This documentation is for scikit-learn version 0.10Other versions

Citing

If you use the software, please consider citing scikit-learn.

This page

Sparse coding with a precomputed dictionary

Transform a signal as a sparse combination of Ricker wavelets. This example visually compares different sparse coding methods using the sklearn.decomposition.SparseCoder estimator. The Ricker (also known as mexican hat or the second derivative of a gaussian) is not a particularily good kernel to represent piecewise constant signals like this one. It can therefore be seen how much adding different widths of atoms matters and it therefore motivates learning the dictionary to best fit your type of signals.

The richer dictionary on the right is not larger in size, heavier subsampling is performed in order to stay on the same order of magnitude.

../../_images/plot_sparse_coding_1.png

Python source code: plot_sparse_coding.py

print __doc__

import numpy as np
import matplotlib.pylab as pl

from sklearn.decomposition import SparseCoder


def ricker_function(resolution, center, width):
    """Discrete sub-sampled Ricker (mexican hat) wavelet"""
    x = np.linspace(0, resolution - 1, resolution)

**Written request A:** Duplicate the part of the sparse coding page starting with "Sparse coding with" and going on through "order of magnitude.".
**Written request B:** Write the next part of the sparse coding page, picking up right after its final line.

Entries drawn from a collection:
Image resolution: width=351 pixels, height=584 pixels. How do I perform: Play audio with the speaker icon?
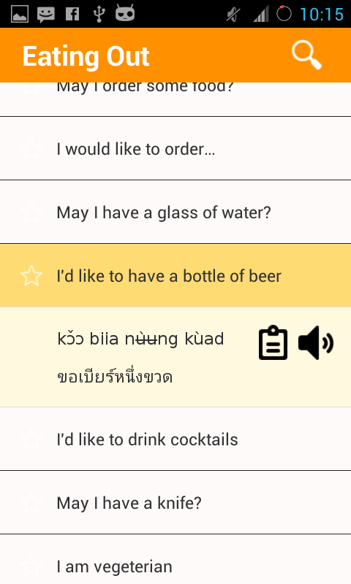[316, 342]
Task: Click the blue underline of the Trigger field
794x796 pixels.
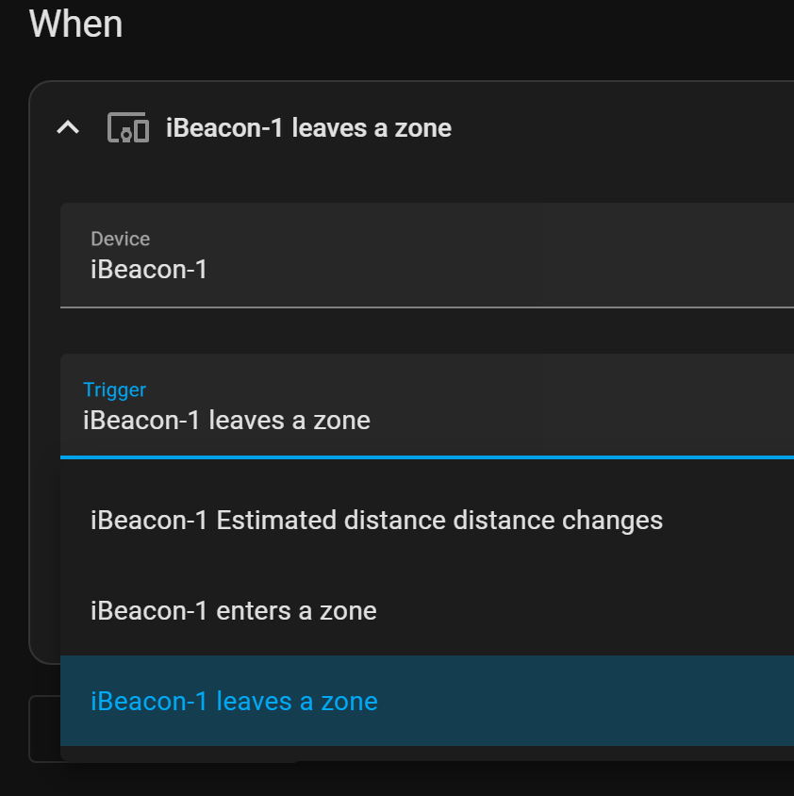Action: point(426,457)
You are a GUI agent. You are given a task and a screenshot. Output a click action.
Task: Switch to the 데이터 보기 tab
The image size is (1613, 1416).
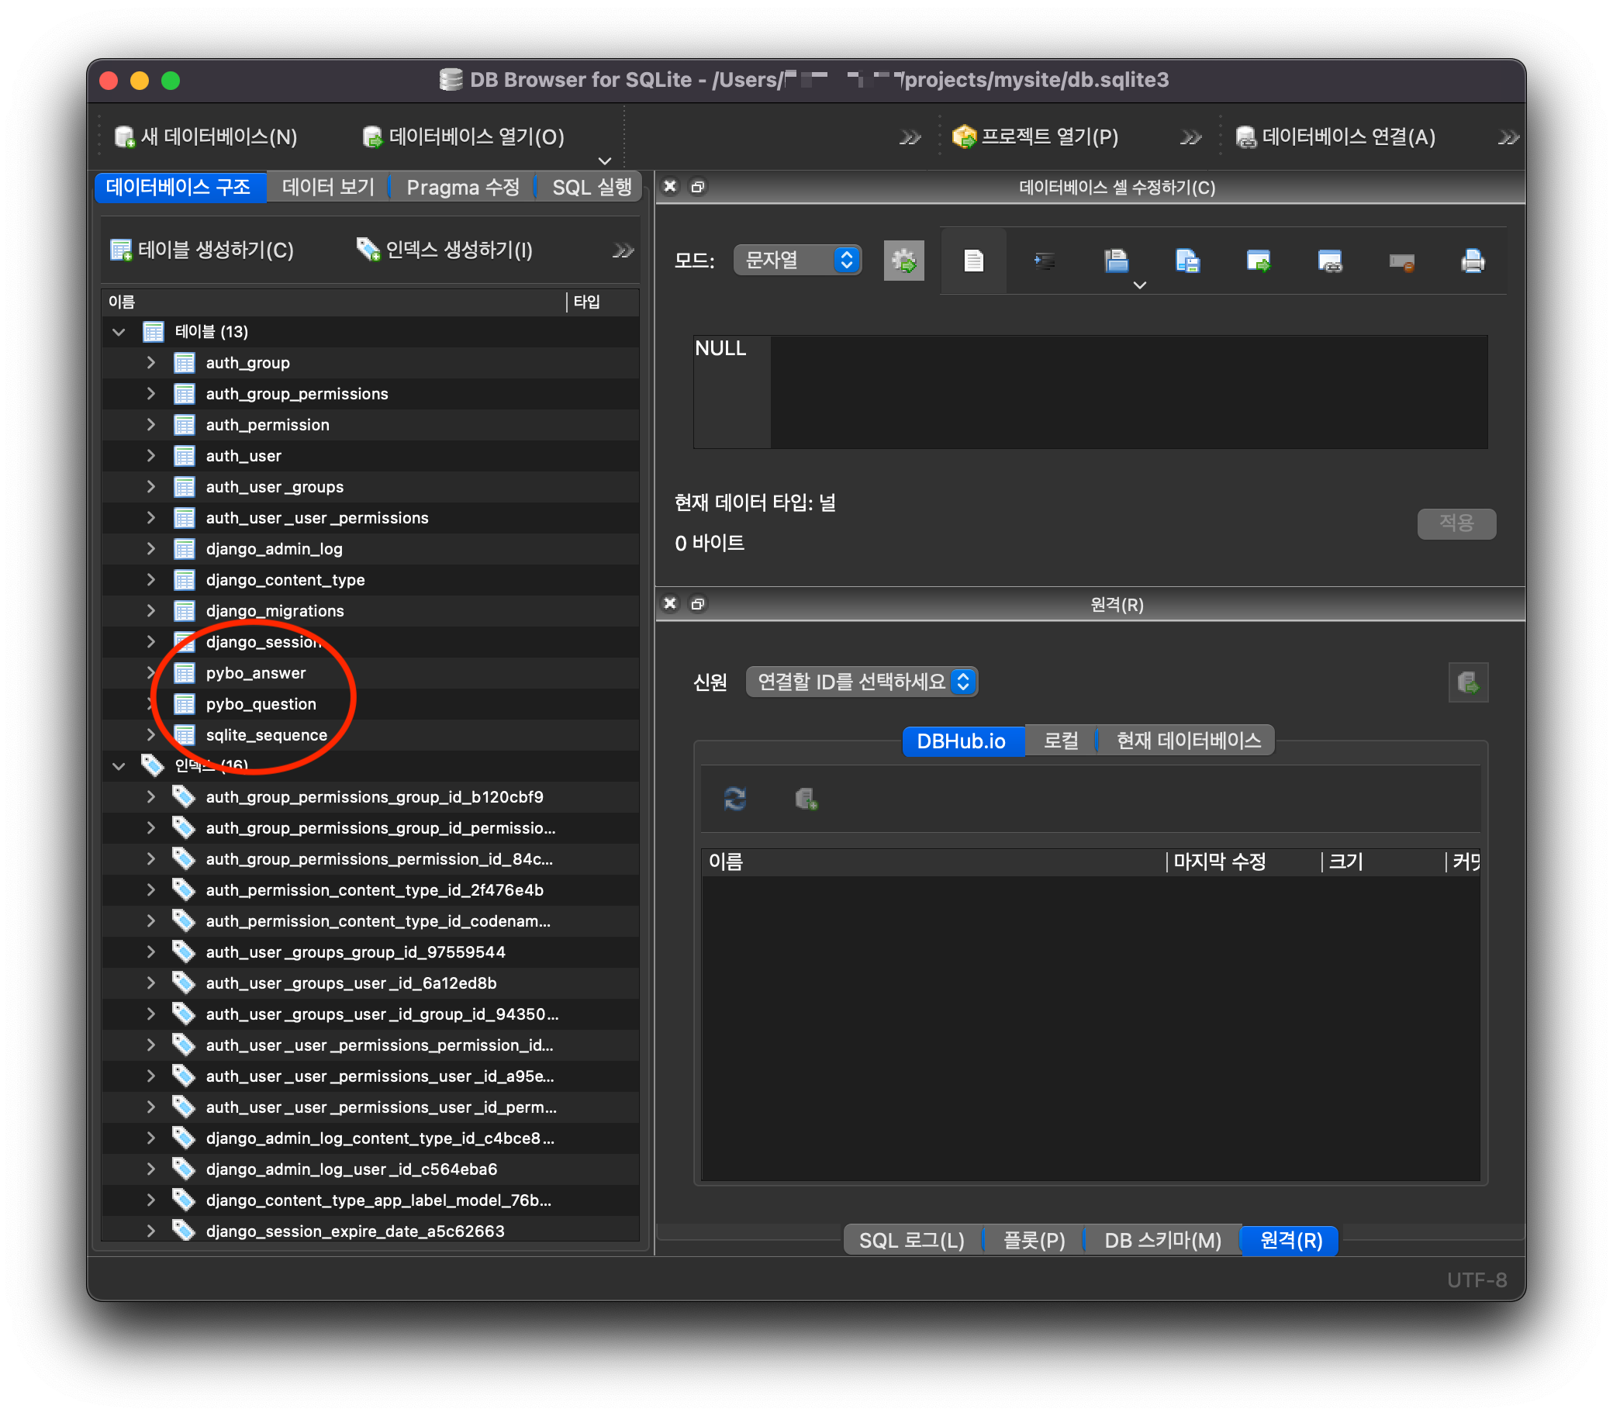pyautogui.click(x=327, y=187)
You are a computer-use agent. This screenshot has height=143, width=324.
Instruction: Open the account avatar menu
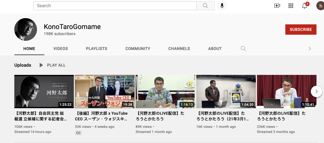[320, 6]
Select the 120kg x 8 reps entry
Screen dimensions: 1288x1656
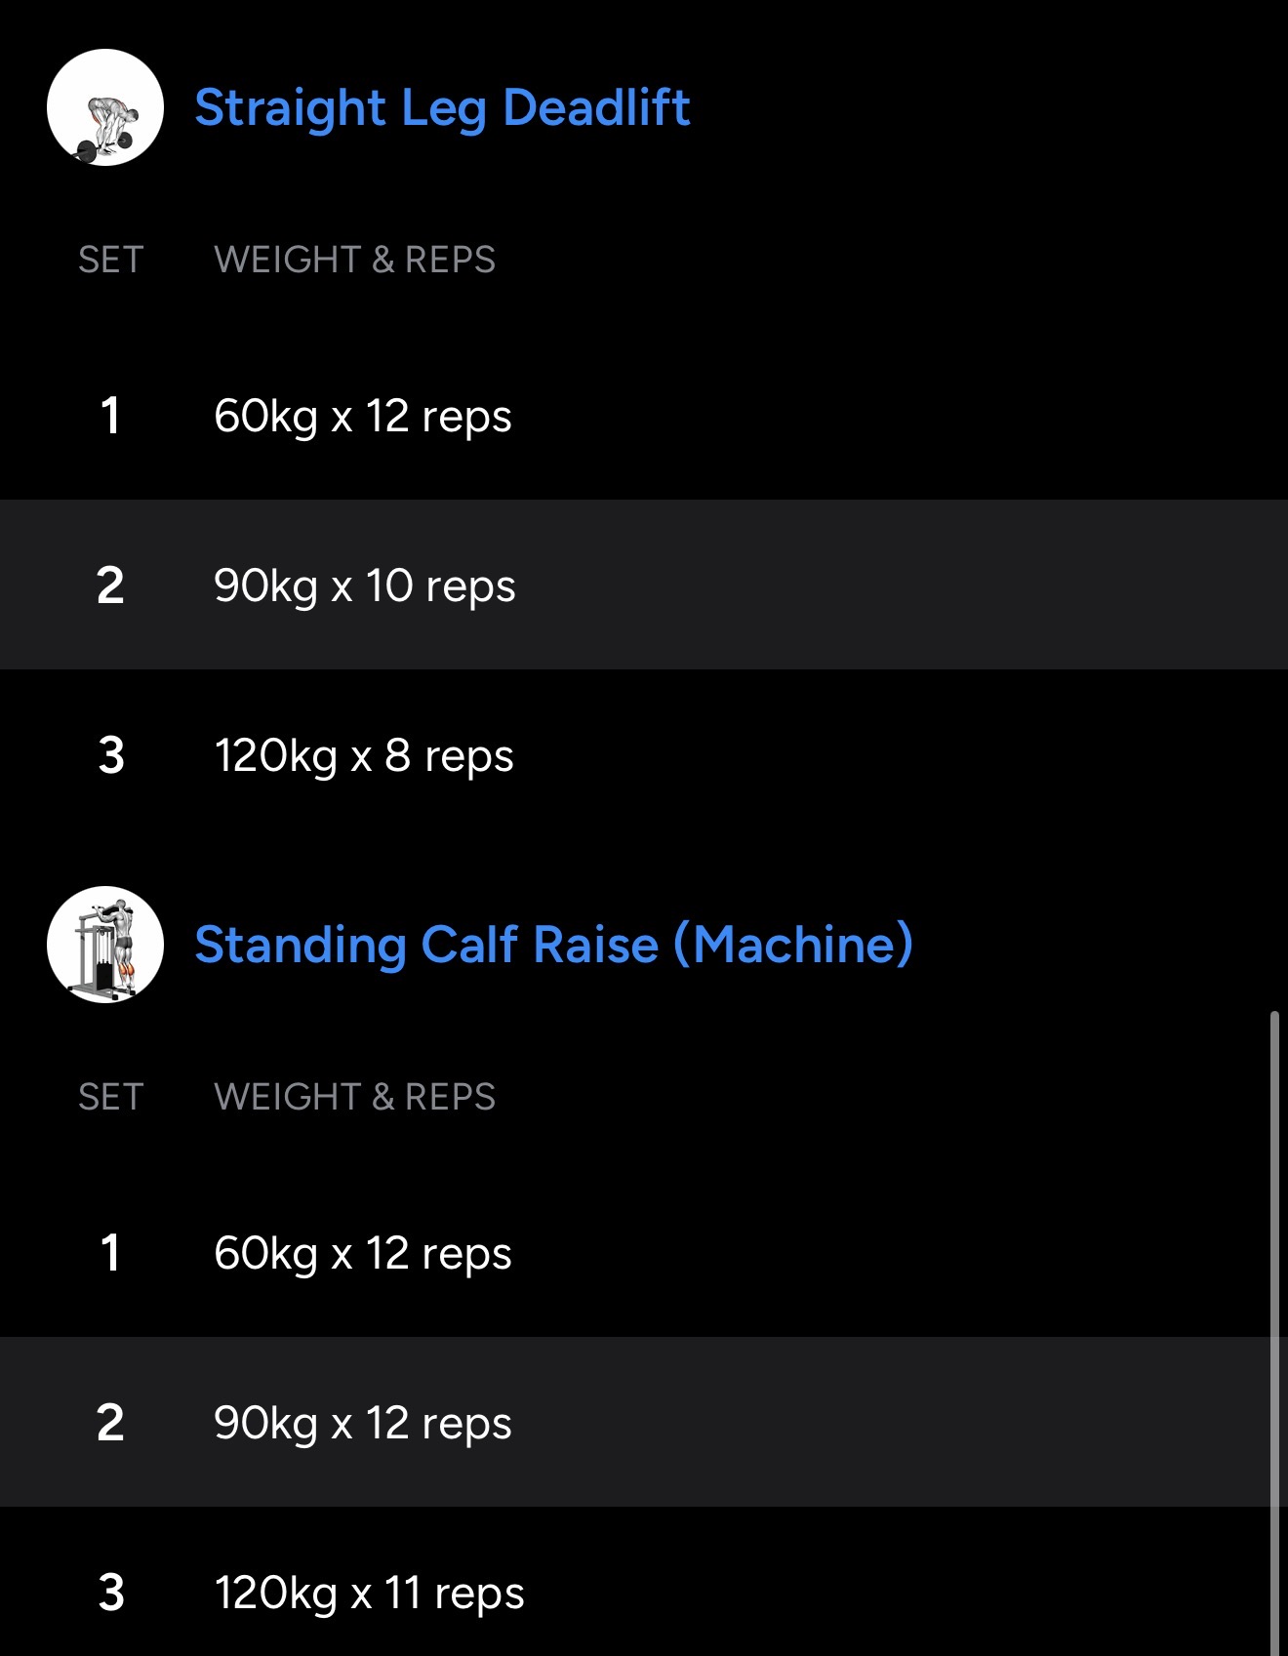(363, 755)
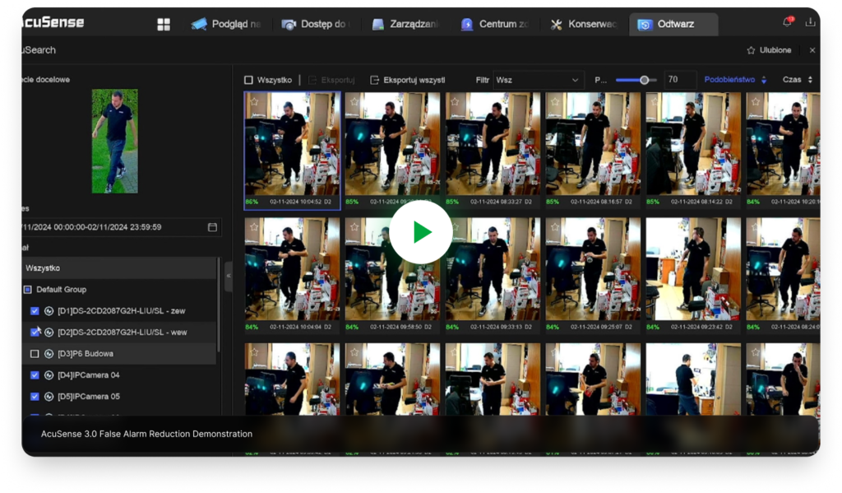
Task: Click the similarity threshold slider handle
Action: [644, 80]
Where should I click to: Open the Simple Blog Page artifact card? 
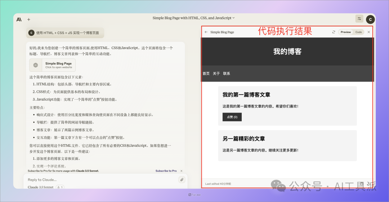click(53, 65)
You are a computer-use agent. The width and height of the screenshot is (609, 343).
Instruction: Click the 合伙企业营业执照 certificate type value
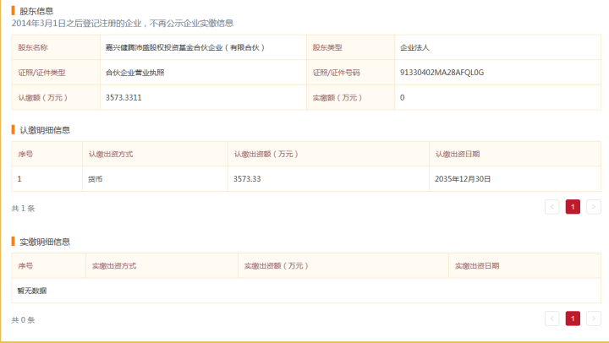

**Final answer A:**
Sparse coding with a precomputed dictionary

Transform a signal as a sparse combination of Ricker wavelets. This example visually compares different sparse coding methods using the sklearn.decomposition.SparseCoder estimator. The Ricker (also known as mexican hat or the second derivative of a gaussian) is not a particularily good kernel to represent piecewise constant signals like this one. It can therefore be seen how much adding different widths of atoms matters and it therefore motivates learning the dictionary to best fit your type of signals.

The richer dictionary on the right is not larger in size, heavier subsampling is performed in order to stay on the same order of magnitude.

**Final answer B:**
    x = (2 / ((np.sqrt(3 * width) * np.pi ** 1 / 4))) * (
         1 - ((x - center) ** 2 / width ** 2)) * np.exp(
         (-(x - center) ** 2) / (2 * width ** 2))
    return x


def ricker_matrix(width, resolution, n_atoms):
    """Dictionary of Ricker (mexican hat) wavelets"""
    centers = np.linspace(0, resolution - 1, n_atoms)
    D = np.empty((n_atoms, resolution))
    for i, center in enumerate(centers):
        D[i] = ricker_function(resolution, center, width)
    D /= np.sqrt(np.sum(D ** 2, axis=1))[:, np.newaxis]
    return D


resolution = 1024
subsampling = 3  # subsampling factor
width = 100
n_atoms = resolution / subsampling

# Compute a wavelet dictionary
D_fixed = ricker_matrix(width=width, resolution=resolution, n_atoms=n_atoms)
D_multi = np.r_[tuple(ricker_matrix(width=w, resolution=resolution,
                                     n_atoms=np.floor(n_atoms / 5))
                 for w in (10, 50, 100, 500, 1000))]

# Generate a signal
y = np.linspace(0, resolution - 1, resolution)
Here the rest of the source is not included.